(Stored data entries)
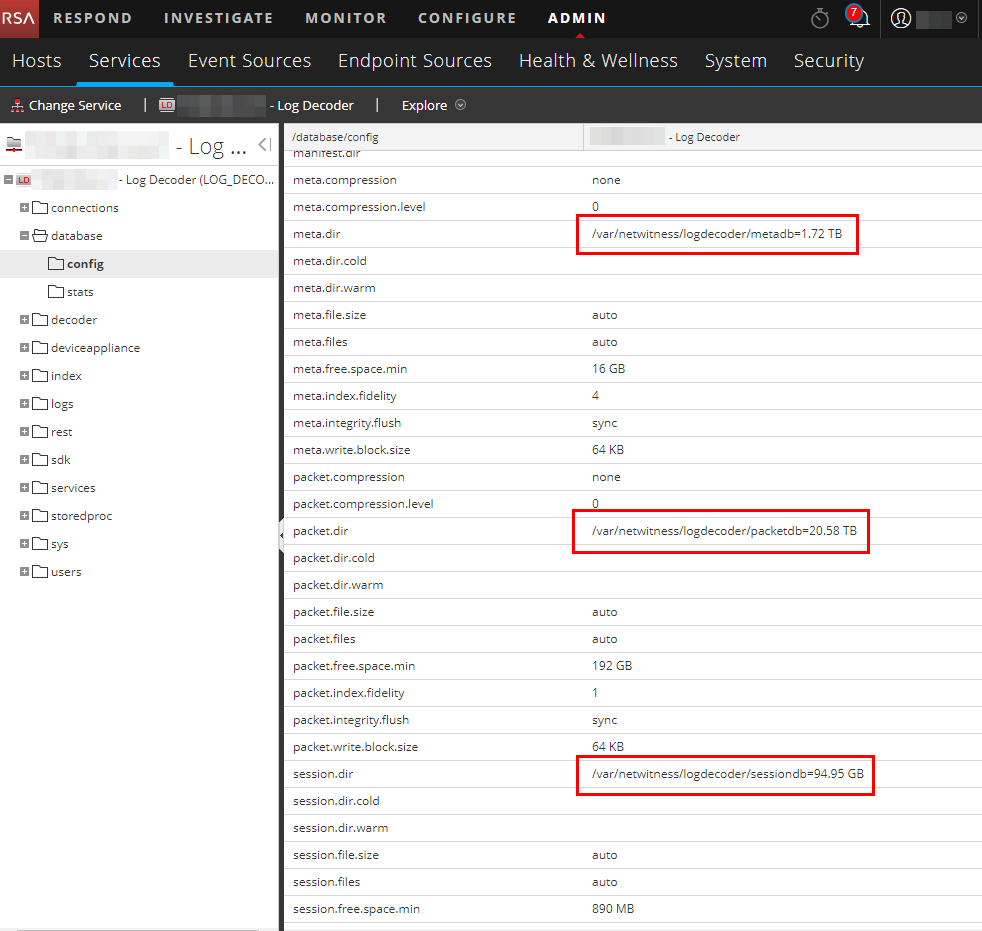Image resolution: width=982 pixels, height=931 pixels.
Task: Open the stopwatch jobs icon
Action: [x=820, y=18]
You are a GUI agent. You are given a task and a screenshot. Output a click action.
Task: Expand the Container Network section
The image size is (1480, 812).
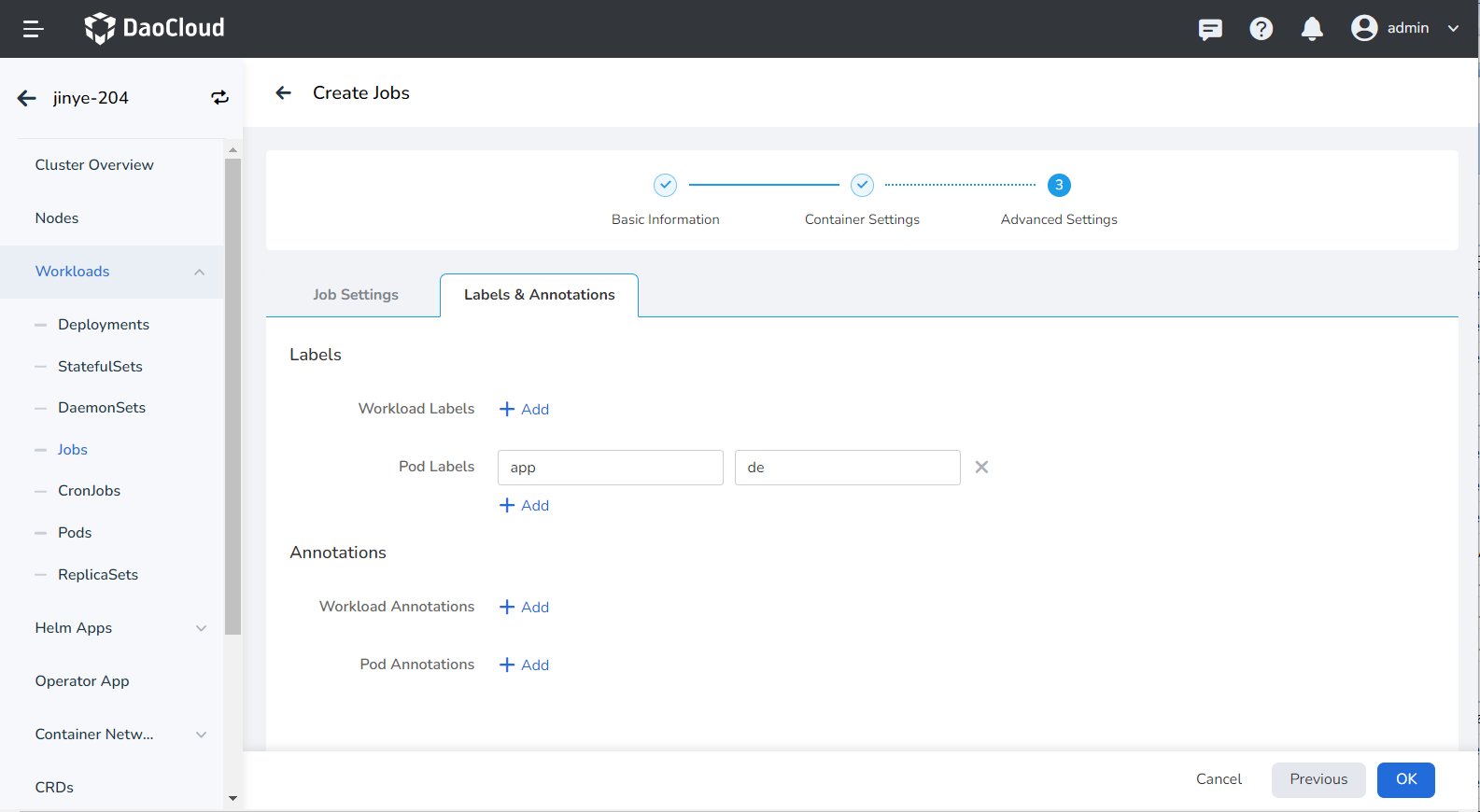pos(201,735)
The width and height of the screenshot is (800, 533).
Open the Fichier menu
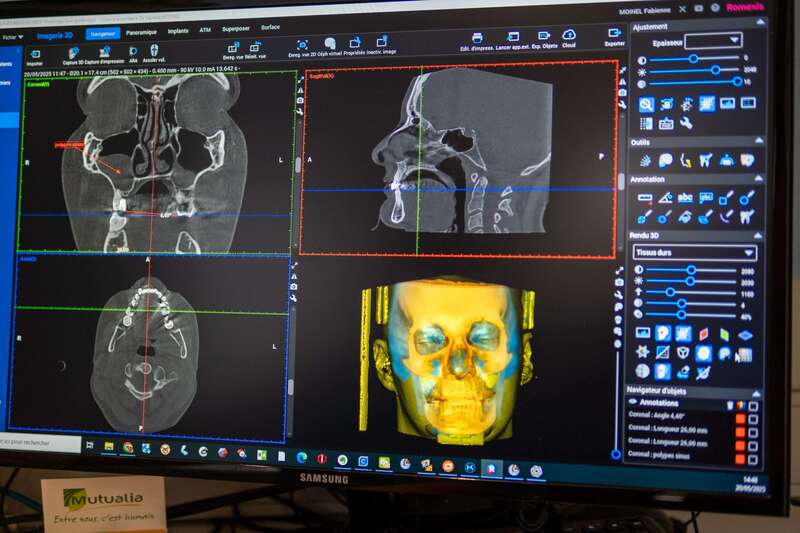[12, 37]
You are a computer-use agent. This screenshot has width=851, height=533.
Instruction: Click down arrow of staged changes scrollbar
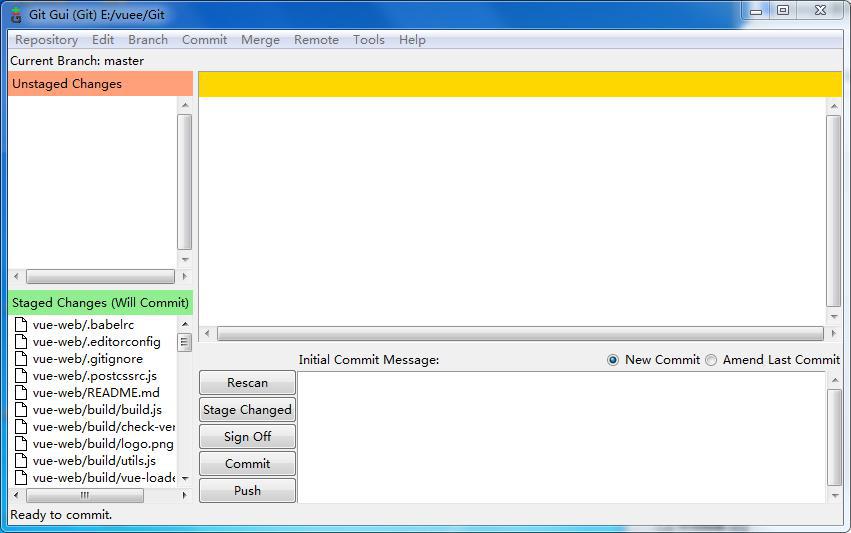tap(185, 479)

Goal of the exercise:
Copy exactly, leaving out pictures, the lines from the line containing "Instruction: Click down" through the last line of the records.

Task result:
Instruction: Click down arrow of staged changes scrollbar
tap(185, 479)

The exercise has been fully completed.